How much money would you

expectto get in 10 years?

If we knew the annual rate of return, we could use the future value formula (of compound interest)

\[ \text{FV} = \$1000 \times (1 + r)^{10} \]

The problem, or the “interesting part”—depending on how you want to see
it—is that *total stock funds* don’t have a constant annual rate of
return. Why not? Well, because the stock market is **volatile**, permanently
moving up and down every day, with prices of stocks fluctuating every minute.

Despite the variability in prices of stocks, it turns out that in most (calendar) years, the annual return is positive. But not always. There are some years in which the annual return can be negative.
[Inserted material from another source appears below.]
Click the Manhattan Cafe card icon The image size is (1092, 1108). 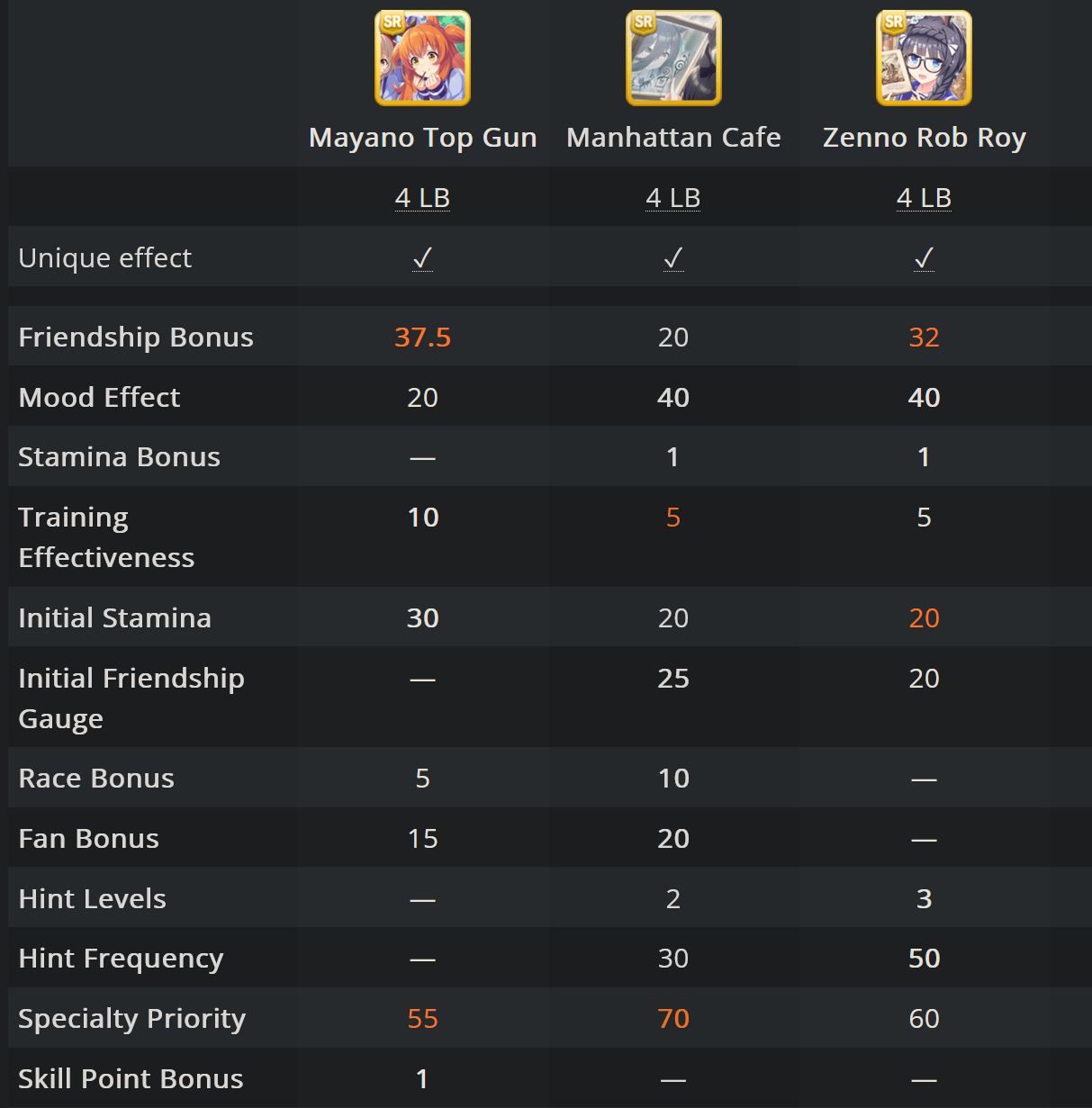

### 16.1.1 US Stock Market Historical Annual Returns

We can look at historical data to get an idea of the average annual return for investing in the total US stock market. One interesting resource that gives a nice perspective of the historical distribution of US stock market returns comes from amateur investor Joachim Klement

https://klementoninvesting.substack.com/p/the-distribution-of-stock-market

As you can tell, on an annual scale, market returns are basically random and follow the normal distribution fairly well.
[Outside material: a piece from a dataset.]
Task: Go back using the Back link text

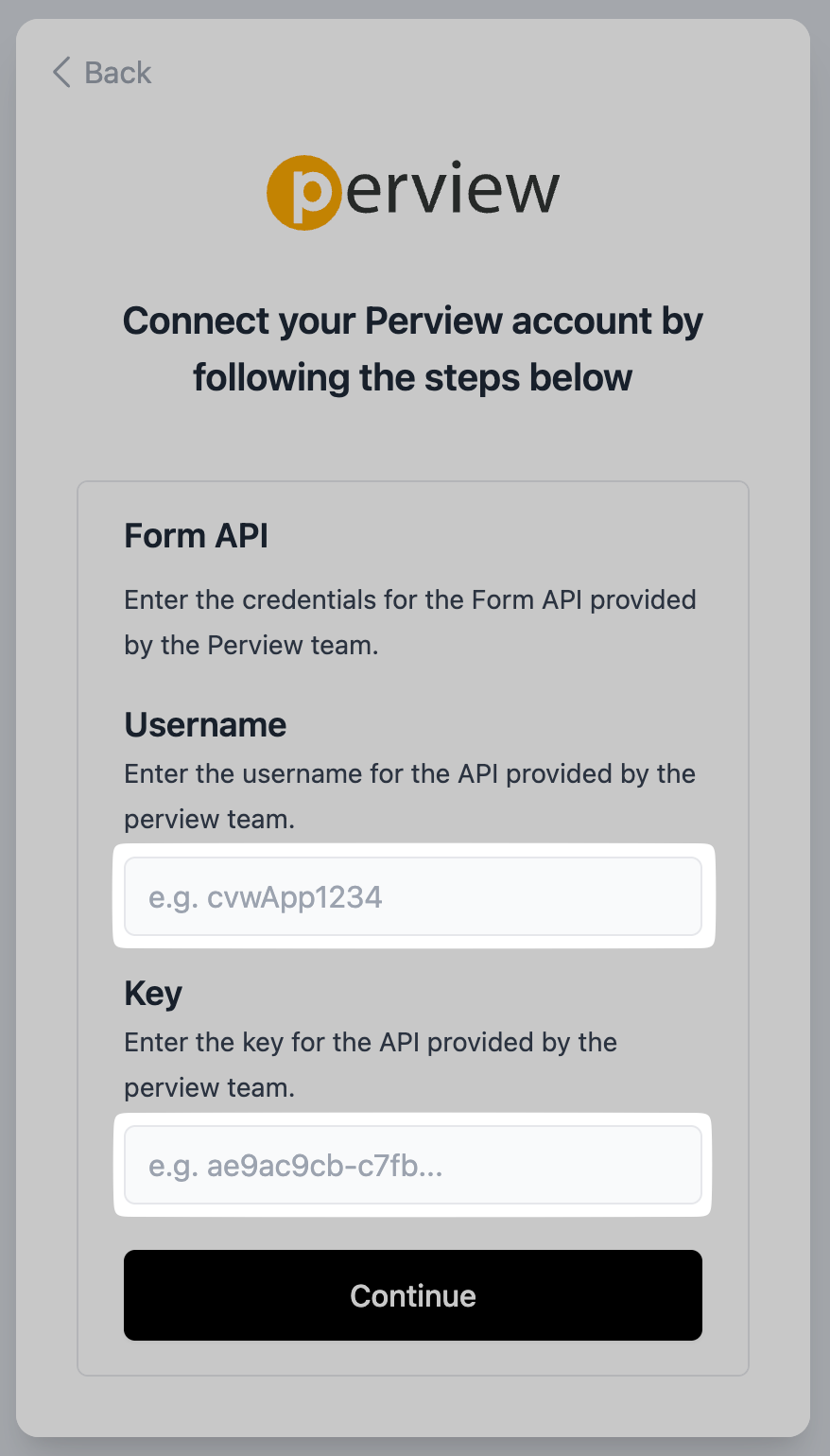Action: click(117, 73)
So let us assume that annual rates of return for the total US Stock Market
have a **Normal distribution** with mean \(\mu = 10\%\) and standard deviation
\(\sigma = 18\%\).

Mathematically, we can write something like this:

\[ r_t \sim \mathcal{N}(\mu = 0.10, \ \sigma = 0.18) \]

where \(r_t\) represents the annual rate of return in any given year \(t\).

This means that, on average, we expect 10% return every year. But a return between 28% = 10% + 18%, and -2% = 10% - 18%, it’s also a perfectly reasonable return in every year.

In other words, there is nothing surprising if you see years where the return is any value between -2% and 28%.

Admittedly, we don’t know what’s going to happen with the US Stock Market in the next 10 years. But we can use our knowledge of the long-term regular behavior of the market to guesstimate an expected return in 10 years. If we assume that the (average) annual return for investing in a total market index fund is 10%, then we could estimate the expected future value as:

\[ \textsf{expected } \text{FV} = \$ 1000 \times (1 + 0.10)^{10} = \$ 2593.742 \]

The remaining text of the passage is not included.